6. What is the largest and most populous island in the Philippine archipelago?
7. What is five-eighths as a percentage?
8. The Khyber Pass is a mountain pass near the borders of which two nations? 
9. Cyathea dealbata, the unofficial floral emblem of New Zealand, is more commonly known as what?
10. Who led the project to develop the first atomic bomb as part of the Manhattan Project?
11. What does a cruciverbalist enjoy solving?
12. What is the name for the soldiers responsible for the safety of the Pope and the Vatican?
13. In which Shakespeare play do the characters Prospero, Miranda and Ariel appear?
14. What is the most well-known zip code of the Los Angeles suburb of Beverly Hills?
15. Which company this month struck a $68 billion deal to buy a portion of Rupert Murdoch’s 21st Century Fox?
16. What is the pH of pure water?
17. Where in the human body is the tibialis anterior muscle?
18. Tamil is an official language of which two countries?
19. Which director links the films Victoria & Abdul, The Queen and Dangerous Liaisons?
20. What gives tonic water its distinctive flavour?
21. Who was named Time magazine Person of the Year for 2017?
22. Who was Australia’s prime minister from March 1983 to December 1991?
23. Name the author who was the first female director-general of MI5.
24. Blue Nude is a 1907 work by which artist?
25. What is one-third of four score and 10?
26. Name the captain of the England Test cricket team.
27. What date will Triple J’s Hottest 100 air in 2018?
28. What protein is the major component in hair and nails?
29. Military and political leader Simón Bolívar was born in which South American country?
30. Delft pottery comes from which country?
31. Which university is older: Oxford or Cambridge?
32. According to the proverb, many hands make what? 
33. The Hagia Sophia basilica is in which city?

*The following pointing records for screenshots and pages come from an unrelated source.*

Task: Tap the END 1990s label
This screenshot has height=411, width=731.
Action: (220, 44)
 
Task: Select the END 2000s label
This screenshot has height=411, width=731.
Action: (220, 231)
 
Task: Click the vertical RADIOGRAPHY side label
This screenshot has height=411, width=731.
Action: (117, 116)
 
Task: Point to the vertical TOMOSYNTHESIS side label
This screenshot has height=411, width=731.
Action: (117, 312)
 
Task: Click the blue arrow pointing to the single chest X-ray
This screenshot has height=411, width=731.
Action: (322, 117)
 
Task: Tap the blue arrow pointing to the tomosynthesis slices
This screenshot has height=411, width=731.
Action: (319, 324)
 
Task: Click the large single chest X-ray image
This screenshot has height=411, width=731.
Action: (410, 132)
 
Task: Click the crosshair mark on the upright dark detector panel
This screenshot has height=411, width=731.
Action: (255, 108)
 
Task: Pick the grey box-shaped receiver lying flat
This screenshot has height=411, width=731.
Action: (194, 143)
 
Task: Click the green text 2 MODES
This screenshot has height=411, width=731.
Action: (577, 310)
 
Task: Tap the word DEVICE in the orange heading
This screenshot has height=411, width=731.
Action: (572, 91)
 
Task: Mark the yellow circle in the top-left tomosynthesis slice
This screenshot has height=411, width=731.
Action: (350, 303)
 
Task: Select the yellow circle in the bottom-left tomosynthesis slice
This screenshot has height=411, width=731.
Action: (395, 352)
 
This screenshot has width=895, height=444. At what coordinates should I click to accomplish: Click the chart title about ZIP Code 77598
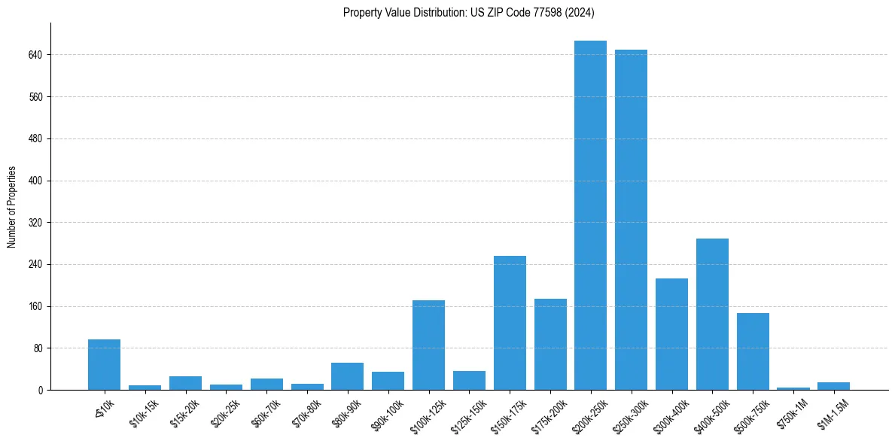469,12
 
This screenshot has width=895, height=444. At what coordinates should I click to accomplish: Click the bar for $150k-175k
510,323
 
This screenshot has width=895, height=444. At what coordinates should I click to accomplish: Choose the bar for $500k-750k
753,351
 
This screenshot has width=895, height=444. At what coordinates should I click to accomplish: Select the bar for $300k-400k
671,334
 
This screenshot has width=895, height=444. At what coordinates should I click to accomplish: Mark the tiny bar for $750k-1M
793,388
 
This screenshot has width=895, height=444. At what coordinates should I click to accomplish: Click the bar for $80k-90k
347,376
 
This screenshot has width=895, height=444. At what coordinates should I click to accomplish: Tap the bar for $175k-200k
550,344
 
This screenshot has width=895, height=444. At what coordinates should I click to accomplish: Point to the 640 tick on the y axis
36,55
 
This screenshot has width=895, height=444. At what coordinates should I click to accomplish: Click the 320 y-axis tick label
36,223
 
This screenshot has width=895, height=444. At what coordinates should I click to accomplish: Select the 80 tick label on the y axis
38,348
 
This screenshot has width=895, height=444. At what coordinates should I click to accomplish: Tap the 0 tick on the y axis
41,391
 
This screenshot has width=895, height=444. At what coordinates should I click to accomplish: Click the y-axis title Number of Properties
12,207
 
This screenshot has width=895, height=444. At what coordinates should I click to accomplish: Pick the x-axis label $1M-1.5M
832,414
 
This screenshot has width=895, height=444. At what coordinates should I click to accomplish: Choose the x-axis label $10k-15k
144,413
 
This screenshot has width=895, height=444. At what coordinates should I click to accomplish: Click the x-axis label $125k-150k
467,415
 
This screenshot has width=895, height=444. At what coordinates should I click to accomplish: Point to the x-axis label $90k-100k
386,415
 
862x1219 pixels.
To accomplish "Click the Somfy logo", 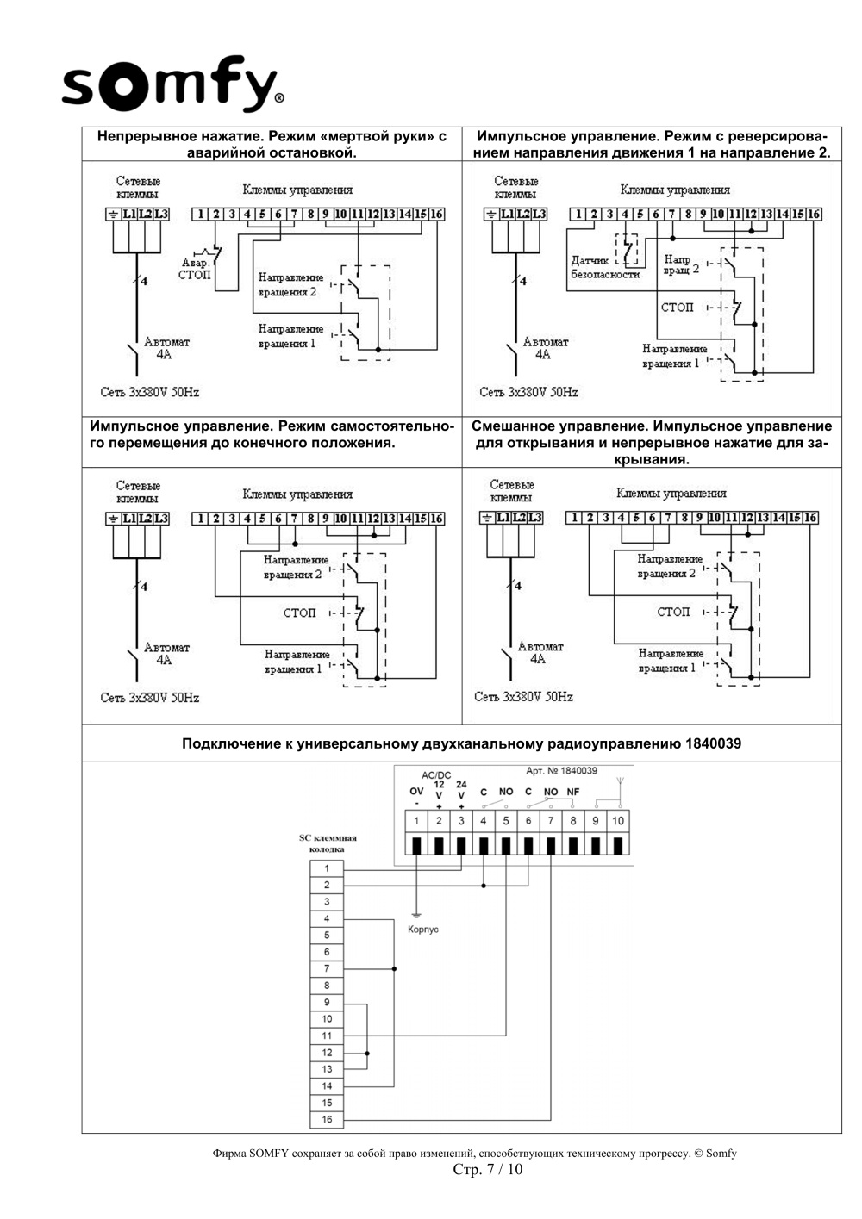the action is click(172, 84).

34. How many republics made up the former Soviet Union: (a) 10, (b) 12, (c) 15, (d) 21?
35. Inigo Jones is famous in which field?

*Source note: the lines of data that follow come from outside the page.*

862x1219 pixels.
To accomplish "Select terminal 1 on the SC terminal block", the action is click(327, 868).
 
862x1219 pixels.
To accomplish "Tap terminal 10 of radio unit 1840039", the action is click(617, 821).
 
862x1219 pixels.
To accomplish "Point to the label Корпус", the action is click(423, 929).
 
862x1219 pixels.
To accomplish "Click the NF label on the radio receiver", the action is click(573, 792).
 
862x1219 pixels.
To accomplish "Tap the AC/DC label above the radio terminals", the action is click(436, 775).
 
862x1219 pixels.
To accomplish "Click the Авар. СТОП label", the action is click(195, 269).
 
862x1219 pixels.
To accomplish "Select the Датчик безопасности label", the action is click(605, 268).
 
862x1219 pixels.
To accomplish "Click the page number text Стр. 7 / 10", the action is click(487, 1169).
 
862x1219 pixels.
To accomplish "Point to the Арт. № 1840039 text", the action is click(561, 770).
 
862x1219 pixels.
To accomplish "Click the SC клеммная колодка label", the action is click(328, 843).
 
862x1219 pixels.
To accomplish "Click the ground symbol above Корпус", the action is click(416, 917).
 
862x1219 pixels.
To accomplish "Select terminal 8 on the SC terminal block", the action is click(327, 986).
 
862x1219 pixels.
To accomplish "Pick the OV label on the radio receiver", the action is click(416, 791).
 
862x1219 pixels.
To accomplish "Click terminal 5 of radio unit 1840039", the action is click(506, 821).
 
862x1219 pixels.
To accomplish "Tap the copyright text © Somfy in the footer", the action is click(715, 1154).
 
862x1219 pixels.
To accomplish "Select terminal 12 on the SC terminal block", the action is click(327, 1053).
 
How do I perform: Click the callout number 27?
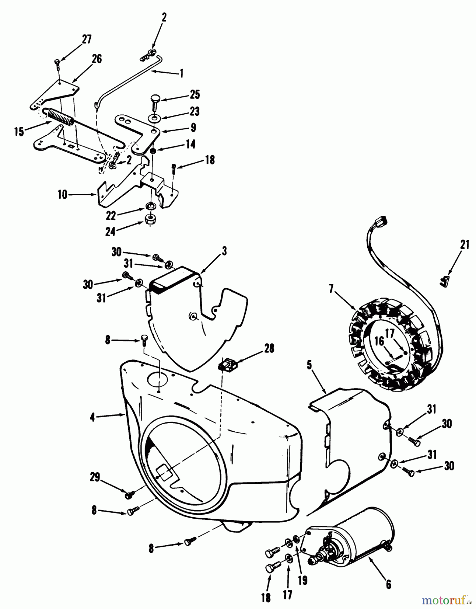click(87, 39)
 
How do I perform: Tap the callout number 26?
click(96, 59)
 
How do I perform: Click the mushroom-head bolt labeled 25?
click(155, 100)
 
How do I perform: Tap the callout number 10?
click(63, 195)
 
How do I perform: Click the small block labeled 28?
click(228, 364)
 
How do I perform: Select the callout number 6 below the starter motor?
click(388, 584)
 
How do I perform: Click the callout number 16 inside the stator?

36. A maggot is the larval stage of which insect?
37. What was Australia’s first national park, proclaimed in 1879?
38. In which country was the zika virus first identified?
39. The Flyte family feature in what novel, first published in 1945?
40. Which 1988 film ends with the line: “If this is their idea of Christmas, I gotta be here for New Year’s”?